___ Excerpt provided ___

Two things happened this week that got me thinking.
1) After the neighbors who lived across the street from my house moved out, I met the family who will be moving in; and
2) A white lesbian couple sued their fertility clinic because they got the wrong color baby.
These may sound like totally unrelated events, and they are. But in my crazy reasoning they have woven together into an artful tapestry.
The mistake by the fertility clinic occurred when staff mixed up the test tubes containing the donated sperm. The woman whose egg was being fertilized had requested the sperm of a white man with blue eyes as the baby-daddy. She claims she wanted the baby to look like her lesbian partner. As if anyone would think that her female partner had fathered (mothered?) her child. Or is it really that their “white privilege” is showing?
The [court] filings paint a picture of a white couple’s discomfort with the admitted “steep learning curve” they have had to overcome in terms of understanding black people, black culture, black experiences and even how to do a black child’s hair.
In this day and age, any time I hear someone selectively choosing one race over another sirens go off in my brain. I see an image of a marquee blazing the word “RACISM” in large neon letters. Why should a woman (women) be able to pick the color of a child? Why isn’t that a racist choice? The women say that because the child is biracial child she will suffer from discrimination in the locality in which they have chosen to live? But lest we think they are bad mothers, they assert that they love their biracial child. They just don’t like her color. They wish she was white like they are. At least the biological mother did not abort the child when she found out about the mix up in sperm.
If the Ohio court allows this case to go forward, isn’t this a form of state-sanctioned discrimination? Will Jesse Jackson and Al Sharpton descend with their minions upon the Ohio town where this discrimination is being perpetrated? Can the argument that the woman had a contractual agreement with the fertility clinic trump the social justice issue: you know, the justice that should come with knowing that we area ALL created equal even though our skin is a different color and we have different genitalia and DNA and chromosomes and hair texture?
One might think that two “gayby boomers” who want to be treated equally in all matters would realize that choosing the color of their child’s skin is blatant discrimination, not to mention classic eugenics. Are we are supposed to feel sorry for THEM because the child one of them begot will grow up biracial in what they insist is a racist society? Is that not irony in its purest form? We didn’t want a biracial child because she will grow up in a racist society. Are we to believe that the small Ohio town that will sneer at their biracial child will lovingly embrace their lesbian lifestyle? I am only asking the questions that others are thinking.
What does it say about our society when these two women who demand equal treatment of their relationship can pick the color of their child and sue when the vendor fails to deliver? What does it say when these same two women would undoubtedly sue a vendor who would dare to say, “I want to make wedding cakes for people who adhere to the definition of marriage that I prefer.” Does the old adage the customer is always right govern here? When a photographer wants to photograph marriages between men and women, why can s/he not be selective? Is money the reason that some people are not allowed to discriminate while others are?

___ Supplied data ___

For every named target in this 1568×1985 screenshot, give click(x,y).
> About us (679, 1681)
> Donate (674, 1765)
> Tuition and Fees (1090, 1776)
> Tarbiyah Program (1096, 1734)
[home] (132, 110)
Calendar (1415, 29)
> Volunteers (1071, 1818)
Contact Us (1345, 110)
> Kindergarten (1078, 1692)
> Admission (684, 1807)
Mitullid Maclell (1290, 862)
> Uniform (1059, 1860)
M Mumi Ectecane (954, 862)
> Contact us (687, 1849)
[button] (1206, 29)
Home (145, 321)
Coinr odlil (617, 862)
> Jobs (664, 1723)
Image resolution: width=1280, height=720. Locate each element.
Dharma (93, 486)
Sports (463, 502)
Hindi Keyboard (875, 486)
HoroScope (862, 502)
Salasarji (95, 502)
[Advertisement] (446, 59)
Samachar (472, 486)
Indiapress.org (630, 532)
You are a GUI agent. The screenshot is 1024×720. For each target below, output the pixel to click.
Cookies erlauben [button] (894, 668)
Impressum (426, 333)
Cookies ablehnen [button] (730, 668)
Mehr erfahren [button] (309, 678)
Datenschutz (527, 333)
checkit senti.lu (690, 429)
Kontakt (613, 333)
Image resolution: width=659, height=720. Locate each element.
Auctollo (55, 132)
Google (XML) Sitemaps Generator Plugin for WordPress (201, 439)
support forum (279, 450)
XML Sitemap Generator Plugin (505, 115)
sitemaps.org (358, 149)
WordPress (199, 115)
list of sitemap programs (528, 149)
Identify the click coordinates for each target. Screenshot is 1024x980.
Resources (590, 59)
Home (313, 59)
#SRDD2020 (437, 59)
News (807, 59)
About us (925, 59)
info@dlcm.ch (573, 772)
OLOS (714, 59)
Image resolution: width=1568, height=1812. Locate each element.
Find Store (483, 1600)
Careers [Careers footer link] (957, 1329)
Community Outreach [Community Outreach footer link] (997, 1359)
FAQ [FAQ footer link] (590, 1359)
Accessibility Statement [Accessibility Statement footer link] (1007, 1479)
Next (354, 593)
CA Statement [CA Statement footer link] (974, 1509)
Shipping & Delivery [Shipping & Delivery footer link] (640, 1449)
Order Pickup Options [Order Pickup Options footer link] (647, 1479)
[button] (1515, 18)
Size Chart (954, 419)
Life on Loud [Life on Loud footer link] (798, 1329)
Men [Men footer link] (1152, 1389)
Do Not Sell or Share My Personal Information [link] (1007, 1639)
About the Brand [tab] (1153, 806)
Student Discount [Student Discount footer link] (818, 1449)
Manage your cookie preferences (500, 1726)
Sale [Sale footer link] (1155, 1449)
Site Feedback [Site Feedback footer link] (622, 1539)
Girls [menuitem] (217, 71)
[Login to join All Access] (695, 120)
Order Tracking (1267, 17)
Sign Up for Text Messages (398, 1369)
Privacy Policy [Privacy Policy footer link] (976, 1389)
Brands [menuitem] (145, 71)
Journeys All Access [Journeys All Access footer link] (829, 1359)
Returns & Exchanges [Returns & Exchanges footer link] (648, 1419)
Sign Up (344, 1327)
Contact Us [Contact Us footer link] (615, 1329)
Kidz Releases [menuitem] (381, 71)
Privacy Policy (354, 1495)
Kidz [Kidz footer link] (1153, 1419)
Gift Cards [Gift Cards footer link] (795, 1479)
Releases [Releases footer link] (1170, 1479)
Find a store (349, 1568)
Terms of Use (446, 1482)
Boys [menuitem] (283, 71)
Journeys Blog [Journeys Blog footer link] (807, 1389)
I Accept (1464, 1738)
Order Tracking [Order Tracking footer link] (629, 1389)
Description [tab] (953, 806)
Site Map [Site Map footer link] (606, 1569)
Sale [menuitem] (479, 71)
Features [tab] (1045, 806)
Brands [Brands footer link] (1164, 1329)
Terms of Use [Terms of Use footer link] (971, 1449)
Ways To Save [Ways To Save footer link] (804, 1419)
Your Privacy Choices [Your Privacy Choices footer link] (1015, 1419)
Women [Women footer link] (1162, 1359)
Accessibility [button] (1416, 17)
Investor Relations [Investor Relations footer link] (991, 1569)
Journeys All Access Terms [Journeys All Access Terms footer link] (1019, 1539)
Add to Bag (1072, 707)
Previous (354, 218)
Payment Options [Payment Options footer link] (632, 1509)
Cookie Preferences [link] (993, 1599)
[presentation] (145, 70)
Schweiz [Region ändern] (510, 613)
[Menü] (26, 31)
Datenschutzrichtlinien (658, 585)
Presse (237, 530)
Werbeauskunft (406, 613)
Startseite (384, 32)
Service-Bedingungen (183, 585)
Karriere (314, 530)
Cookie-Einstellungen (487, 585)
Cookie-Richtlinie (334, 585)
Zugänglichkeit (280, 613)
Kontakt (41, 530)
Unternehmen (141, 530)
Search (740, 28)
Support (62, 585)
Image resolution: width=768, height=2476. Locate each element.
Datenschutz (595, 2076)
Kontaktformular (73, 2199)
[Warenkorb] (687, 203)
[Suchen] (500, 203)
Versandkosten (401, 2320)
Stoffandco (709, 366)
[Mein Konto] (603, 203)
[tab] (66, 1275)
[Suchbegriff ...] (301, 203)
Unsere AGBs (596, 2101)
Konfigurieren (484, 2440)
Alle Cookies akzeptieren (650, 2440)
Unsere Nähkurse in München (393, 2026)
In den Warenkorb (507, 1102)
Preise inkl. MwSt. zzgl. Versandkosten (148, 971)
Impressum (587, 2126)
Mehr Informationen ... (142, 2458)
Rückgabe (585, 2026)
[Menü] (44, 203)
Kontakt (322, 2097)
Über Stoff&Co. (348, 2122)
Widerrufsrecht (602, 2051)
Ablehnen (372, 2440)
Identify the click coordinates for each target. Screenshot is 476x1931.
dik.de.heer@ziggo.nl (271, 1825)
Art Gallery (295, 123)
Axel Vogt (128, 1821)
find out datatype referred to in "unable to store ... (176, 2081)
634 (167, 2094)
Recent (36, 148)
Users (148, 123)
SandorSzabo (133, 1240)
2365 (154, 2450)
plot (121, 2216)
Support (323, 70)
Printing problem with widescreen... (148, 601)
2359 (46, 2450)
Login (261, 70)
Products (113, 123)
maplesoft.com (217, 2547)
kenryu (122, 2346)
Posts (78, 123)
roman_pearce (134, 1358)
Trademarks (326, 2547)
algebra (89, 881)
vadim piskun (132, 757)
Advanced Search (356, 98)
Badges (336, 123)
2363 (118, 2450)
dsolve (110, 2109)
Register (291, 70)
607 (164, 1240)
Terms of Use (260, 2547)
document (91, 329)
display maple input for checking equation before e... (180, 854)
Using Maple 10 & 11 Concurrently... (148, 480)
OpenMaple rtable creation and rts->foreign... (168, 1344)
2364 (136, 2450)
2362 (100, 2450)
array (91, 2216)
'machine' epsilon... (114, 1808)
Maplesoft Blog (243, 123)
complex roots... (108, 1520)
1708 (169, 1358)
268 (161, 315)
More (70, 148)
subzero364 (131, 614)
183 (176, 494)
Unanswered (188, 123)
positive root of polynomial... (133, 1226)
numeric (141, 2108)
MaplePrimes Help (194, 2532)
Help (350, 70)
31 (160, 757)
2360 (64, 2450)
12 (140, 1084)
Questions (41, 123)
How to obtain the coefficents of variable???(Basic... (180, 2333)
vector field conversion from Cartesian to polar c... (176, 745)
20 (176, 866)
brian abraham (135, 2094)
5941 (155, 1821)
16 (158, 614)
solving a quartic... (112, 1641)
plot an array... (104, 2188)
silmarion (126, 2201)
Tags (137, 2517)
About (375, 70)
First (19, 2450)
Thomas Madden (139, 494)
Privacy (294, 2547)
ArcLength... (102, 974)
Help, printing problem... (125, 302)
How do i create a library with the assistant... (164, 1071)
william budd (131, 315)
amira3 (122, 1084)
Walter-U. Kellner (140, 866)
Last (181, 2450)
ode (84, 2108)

___

→ Things to do
• A. According to the opinion piece, why did the woman whose egg was being fertilized ask for the sperm of a white man with blue eyes? Answer in one to three sentences.
• B. Return the part of the opinion piece starting with "What does it say about" and going on through "while others are?", word for word.
• C. Answer these questions from the opinion piece:
(i) What did the fertility clinic's staff mix up?
(ii) In which state's court was the case filed?
(iii) What two-word phrase, set in quotation marks, does the writer use for the two women?

→ Responses in order
• A. She said she wanted the baby to look like her lesbian partner.

• B.
What does it say about our society when these two women who demand equal treatment of their relationship can pick the color of their child and sue when the vendor fails to deliver? What does it say when these same two women would undoubtedly sue a vendor who would dare to say, “I want to make wedding cakes for people who adhere to the definition of marriage that I prefer.” Does the old adage the customer is always right govern here? When a photographer wants to photograph marriages between men and women, why can s/he not be selective? Is money the reason that some people are not allowed to discriminate while others are?

• C.
(i) The test tubes containing the donated sperm.
(ii) Ohio.
(iii) "gayby boomers"